Work instructions: There is one span to output from the data below: the lines starting at the line with "Click the February 2, 2024 date text" and ending at the line with "This screenshot has height=806, width=1512.". Output it exactly, ends included, nothing more.

Data extract:
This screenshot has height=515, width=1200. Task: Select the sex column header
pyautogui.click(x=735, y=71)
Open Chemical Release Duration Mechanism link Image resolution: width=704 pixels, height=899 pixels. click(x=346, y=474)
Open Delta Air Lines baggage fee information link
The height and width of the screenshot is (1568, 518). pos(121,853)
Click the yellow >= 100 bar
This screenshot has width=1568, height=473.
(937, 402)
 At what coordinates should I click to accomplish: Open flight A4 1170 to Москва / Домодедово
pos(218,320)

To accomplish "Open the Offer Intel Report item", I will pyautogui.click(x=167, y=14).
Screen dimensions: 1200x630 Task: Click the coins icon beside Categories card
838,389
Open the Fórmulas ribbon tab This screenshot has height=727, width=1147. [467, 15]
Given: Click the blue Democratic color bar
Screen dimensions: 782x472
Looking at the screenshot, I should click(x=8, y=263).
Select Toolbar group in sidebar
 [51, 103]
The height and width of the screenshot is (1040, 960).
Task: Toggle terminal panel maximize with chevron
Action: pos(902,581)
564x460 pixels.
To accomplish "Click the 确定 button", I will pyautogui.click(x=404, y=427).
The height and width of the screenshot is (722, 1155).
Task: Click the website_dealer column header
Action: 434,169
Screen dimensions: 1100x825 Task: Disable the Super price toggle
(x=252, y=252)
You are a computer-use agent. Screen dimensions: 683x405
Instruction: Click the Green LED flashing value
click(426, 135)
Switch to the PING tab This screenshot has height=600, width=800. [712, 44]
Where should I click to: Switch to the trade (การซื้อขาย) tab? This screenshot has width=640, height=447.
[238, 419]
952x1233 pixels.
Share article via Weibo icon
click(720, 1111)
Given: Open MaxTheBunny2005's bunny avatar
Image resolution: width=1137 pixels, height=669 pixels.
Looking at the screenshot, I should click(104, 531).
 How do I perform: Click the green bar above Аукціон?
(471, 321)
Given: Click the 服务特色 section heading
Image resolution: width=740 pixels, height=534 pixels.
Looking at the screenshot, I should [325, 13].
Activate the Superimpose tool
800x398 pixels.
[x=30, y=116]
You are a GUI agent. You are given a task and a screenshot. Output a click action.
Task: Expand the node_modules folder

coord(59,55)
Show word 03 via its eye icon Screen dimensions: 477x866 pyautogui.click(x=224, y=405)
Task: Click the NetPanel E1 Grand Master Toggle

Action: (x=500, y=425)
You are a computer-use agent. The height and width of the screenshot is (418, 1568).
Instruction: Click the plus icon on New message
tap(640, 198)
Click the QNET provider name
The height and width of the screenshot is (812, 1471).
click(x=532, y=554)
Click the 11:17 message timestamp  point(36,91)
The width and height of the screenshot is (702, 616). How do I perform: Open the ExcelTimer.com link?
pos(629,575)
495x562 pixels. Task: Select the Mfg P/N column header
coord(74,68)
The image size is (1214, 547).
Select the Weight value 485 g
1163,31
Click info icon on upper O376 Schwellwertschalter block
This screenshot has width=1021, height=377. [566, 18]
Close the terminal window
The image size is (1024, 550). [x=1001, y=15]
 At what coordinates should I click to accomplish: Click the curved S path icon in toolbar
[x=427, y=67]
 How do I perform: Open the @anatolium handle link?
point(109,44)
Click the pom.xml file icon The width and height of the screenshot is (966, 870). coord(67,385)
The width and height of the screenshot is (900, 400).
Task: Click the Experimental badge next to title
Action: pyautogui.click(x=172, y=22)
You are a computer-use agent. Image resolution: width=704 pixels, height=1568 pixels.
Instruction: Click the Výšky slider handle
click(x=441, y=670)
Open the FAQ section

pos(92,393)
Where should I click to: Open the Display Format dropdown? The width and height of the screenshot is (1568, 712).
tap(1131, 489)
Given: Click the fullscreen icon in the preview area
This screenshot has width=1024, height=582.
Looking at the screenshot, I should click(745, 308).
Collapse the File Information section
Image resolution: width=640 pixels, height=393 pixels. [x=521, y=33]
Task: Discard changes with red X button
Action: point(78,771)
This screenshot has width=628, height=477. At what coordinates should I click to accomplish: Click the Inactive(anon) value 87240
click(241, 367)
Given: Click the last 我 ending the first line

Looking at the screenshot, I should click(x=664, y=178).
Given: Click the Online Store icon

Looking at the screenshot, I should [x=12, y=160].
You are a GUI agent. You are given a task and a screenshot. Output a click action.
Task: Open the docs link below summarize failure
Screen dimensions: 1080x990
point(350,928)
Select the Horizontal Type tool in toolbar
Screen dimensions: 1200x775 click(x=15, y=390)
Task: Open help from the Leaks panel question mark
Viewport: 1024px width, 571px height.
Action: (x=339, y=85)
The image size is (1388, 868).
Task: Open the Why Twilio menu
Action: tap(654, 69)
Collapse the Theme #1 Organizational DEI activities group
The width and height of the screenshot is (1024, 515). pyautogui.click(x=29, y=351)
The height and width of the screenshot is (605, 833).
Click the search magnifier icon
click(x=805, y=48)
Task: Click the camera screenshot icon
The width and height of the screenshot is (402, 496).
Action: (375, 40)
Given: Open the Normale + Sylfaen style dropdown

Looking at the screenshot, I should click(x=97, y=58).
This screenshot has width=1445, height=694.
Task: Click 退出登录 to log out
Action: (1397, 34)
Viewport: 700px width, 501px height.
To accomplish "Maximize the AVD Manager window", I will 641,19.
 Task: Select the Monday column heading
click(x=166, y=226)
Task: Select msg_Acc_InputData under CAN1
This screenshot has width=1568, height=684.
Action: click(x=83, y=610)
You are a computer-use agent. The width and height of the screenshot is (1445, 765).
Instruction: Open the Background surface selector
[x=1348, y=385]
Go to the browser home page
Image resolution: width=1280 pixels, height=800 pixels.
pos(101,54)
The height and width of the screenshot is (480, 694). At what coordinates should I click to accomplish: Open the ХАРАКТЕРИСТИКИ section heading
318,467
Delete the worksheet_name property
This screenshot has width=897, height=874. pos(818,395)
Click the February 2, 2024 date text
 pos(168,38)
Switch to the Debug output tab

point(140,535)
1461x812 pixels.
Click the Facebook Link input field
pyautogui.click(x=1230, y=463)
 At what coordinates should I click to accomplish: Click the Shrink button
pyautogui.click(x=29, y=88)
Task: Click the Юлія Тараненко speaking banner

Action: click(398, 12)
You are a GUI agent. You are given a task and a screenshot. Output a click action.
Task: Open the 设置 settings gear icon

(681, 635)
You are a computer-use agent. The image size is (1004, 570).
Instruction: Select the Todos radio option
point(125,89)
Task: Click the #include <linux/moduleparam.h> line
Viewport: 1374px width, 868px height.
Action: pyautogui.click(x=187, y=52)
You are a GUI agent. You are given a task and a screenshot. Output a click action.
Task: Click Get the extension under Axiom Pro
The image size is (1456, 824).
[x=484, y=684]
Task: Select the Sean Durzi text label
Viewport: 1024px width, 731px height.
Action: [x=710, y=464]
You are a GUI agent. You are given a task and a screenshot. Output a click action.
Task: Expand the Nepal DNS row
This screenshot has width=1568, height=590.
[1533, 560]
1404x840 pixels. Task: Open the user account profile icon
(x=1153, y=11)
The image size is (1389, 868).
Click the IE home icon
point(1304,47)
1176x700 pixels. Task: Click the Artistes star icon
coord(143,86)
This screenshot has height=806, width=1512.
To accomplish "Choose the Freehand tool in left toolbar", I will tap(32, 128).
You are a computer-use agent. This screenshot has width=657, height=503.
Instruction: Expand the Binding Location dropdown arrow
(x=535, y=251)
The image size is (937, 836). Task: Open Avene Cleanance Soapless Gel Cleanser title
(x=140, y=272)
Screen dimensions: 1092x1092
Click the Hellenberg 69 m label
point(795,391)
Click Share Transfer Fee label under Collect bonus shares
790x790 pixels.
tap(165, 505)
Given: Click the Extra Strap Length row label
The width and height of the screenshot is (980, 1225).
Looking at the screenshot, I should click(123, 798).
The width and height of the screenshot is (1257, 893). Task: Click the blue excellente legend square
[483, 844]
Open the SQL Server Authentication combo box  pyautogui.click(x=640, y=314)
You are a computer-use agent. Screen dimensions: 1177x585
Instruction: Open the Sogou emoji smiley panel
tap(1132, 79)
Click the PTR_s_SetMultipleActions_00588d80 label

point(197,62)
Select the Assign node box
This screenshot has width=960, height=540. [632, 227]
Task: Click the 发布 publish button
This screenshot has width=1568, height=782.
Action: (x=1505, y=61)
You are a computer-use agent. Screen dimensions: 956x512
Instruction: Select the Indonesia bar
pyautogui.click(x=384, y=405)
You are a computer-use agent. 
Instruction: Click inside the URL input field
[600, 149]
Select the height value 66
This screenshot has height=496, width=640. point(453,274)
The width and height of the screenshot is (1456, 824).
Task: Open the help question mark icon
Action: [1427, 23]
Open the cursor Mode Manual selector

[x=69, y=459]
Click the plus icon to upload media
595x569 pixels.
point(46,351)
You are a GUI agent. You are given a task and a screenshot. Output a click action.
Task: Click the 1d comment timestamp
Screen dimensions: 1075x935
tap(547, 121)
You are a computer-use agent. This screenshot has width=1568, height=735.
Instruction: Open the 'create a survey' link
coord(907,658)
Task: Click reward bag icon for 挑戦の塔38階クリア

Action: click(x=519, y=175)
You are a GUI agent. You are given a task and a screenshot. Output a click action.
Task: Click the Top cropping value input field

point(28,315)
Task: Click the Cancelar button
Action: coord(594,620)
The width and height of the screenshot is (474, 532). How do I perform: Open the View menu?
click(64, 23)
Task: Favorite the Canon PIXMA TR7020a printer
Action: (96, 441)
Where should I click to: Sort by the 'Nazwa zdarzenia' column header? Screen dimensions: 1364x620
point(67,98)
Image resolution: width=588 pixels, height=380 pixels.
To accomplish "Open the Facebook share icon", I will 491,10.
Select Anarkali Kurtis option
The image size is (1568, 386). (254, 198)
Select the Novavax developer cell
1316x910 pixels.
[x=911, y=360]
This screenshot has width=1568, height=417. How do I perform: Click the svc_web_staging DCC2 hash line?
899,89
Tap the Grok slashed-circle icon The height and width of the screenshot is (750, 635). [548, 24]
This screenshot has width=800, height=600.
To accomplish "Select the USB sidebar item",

Answer section:
Click the February 2, 2024 date text
 pos(168,38)
Switch to the Debug output tab

point(140,535)
1461x812 pixels.
Click the Facebook Link input field
pyautogui.click(x=1230, y=463)
 At what coordinates should I click to accomplish: Click the Shrink button
pyautogui.click(x=29, y=88)
Task: Click the Юлія Тараненко speaking banner

Action: click(398, 12)
You are a GUI agent. You are given a task and a screenshot. Output a click action.
Task: Open the 设置 settings gear icon

(681, 635)
You are a computer-use agent. The image size is (1004, 570).
Instruction: Select the Todos radio option
point(125,89)
Task: Click the #include <linux/moduleparam.h> line
Viewport: 1374px width, 868px height.
Action: pyautogui.click(x=187, y=52)
You are a GUI agent. You are given a task and a screenshot. Output a click action.
Task: Click Get the extension under Axiom Pro
The image size is (1456, 824).
[x=484, y=684]
Task: Select the Sean Durzi text label
Viewport: 1024px width, 731px height.
Action: [x=710, y=464]
You are a GUI agent. You are given a task and a screenshot. Output a click action.
Task: Expand the Nepal DNS row
This screenshot has width=1568, height=590.
[1533, 560]
1404x840 pixels. Task: Open the user account profile icon
(x=1153, y=11)
The image size is (1389, 868).
Click the IE home icon
point(1304,47)
1176x700 pixels. Task: Click the Artistes star icon
coord(143,86)
This screenshot has height=806, width=1512.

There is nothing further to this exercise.